On Thu, Feb 17, 2011 at 8:07 AM, Peter Cock <p.j.a.cock@googlemail.com>wrote:
On Thu, Feb 17, 2011 at 12:37 PM, Sean Davis wrote:
On Thu, Feb 17, 2011 at 5:48 AM, Peter wrote:
Once in Galaxy all the data files have the extension .dat on disk, so I would try using a wrapper script that creates a symbolic link from the input.dat file to something like input.pdb or input.ent (and if that doesn't work, copy the file) before running the compiled code and then remove it afterwards.
Hi, Peter. I ended up doing just that. The hack in all its messiness is here: https://gist.github.com/831017
I would be wary of using ${input.name} like that - test with things like renaming the dataset in Galaxy, and pasting in a PBD file rather than uploading one.
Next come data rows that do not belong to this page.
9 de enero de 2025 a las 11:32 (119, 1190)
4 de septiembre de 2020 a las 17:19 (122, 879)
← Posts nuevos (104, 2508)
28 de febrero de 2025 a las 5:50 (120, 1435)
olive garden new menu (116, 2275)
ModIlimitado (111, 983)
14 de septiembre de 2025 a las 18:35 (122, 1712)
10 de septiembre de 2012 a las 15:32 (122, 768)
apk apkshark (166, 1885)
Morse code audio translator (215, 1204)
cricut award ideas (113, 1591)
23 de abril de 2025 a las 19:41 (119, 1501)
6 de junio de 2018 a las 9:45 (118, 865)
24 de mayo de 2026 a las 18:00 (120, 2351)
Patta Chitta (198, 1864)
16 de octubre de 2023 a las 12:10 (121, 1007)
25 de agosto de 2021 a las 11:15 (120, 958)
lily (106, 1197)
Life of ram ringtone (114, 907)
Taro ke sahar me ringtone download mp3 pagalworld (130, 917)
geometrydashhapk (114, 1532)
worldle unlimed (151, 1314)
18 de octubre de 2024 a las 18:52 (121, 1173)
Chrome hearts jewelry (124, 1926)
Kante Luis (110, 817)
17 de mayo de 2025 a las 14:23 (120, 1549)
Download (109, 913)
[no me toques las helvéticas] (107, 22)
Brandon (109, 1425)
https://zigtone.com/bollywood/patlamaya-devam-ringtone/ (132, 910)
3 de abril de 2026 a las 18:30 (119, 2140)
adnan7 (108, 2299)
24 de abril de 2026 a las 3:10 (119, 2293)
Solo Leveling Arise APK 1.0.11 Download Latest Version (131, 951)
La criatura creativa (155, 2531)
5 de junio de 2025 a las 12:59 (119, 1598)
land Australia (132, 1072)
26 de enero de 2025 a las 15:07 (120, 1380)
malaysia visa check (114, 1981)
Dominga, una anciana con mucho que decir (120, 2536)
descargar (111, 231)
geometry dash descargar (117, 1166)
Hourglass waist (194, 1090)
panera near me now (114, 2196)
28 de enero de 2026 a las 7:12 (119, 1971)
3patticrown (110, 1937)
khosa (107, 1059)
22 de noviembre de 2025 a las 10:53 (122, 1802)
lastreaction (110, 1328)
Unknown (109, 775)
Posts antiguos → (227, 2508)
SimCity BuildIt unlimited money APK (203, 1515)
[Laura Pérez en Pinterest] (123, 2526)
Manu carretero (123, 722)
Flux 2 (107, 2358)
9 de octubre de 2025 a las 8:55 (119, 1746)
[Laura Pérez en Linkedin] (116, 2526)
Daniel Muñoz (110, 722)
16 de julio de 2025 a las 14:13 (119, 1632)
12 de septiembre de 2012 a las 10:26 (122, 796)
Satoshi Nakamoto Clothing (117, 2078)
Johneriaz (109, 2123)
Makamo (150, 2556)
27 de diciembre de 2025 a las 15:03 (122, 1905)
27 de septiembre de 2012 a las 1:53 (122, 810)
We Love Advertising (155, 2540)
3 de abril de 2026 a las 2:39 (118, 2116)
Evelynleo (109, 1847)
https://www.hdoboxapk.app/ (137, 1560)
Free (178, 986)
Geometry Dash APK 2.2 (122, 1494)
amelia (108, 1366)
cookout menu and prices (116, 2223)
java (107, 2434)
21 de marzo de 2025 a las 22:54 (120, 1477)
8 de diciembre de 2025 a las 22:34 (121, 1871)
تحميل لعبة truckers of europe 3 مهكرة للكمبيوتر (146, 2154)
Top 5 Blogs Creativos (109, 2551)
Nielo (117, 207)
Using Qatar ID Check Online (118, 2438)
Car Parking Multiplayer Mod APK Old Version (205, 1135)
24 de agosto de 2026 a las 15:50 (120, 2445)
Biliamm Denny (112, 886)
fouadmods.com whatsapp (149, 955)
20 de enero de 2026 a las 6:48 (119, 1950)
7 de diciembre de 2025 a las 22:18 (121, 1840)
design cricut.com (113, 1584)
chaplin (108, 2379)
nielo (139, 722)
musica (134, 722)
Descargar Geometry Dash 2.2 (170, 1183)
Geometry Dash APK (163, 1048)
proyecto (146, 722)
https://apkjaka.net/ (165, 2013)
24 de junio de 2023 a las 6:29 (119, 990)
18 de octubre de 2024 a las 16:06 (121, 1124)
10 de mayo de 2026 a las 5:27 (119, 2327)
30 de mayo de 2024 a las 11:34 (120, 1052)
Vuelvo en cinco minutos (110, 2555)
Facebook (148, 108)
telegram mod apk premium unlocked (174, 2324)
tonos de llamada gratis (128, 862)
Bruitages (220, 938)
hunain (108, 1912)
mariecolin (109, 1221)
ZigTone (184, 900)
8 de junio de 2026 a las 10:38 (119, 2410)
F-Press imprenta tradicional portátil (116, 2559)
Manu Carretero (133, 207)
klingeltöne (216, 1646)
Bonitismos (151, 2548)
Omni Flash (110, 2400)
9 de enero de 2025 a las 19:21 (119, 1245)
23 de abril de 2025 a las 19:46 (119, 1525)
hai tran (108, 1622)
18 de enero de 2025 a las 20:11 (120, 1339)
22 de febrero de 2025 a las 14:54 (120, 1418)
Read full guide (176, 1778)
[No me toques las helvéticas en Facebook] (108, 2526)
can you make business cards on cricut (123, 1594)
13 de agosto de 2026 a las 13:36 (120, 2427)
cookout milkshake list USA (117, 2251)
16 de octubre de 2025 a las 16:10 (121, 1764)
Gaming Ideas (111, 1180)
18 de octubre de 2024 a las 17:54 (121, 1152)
Also I suspect you can get filenames with spaces in them which will probably cause trouble. You'll notice that Galaxy generates its own *.dat filename which avoid spaces.
Personally I would generate the *.pdb or *.ent filename within the wrapper script based on the input file name (*.dat). Try:
Unfortunately, the command-line executable assumes that the filename contains the ID of the PDB record, so I actually need this right now. I'm going to have a chat with the command-line tool developer about designing a more robust interface.
os.symlink(fname,fname+".pdb") ... symdcmd = "SymD %s.pdb" % fname
Separately from this, you may need to extend Galaxy to define pdb as a new file format (ideally with a data type sniffer).
This kind of question is better asked on the dev list (CC'dd)
Thanks. That is the next step.
I haven't done this myself yet (but I may well need to before long).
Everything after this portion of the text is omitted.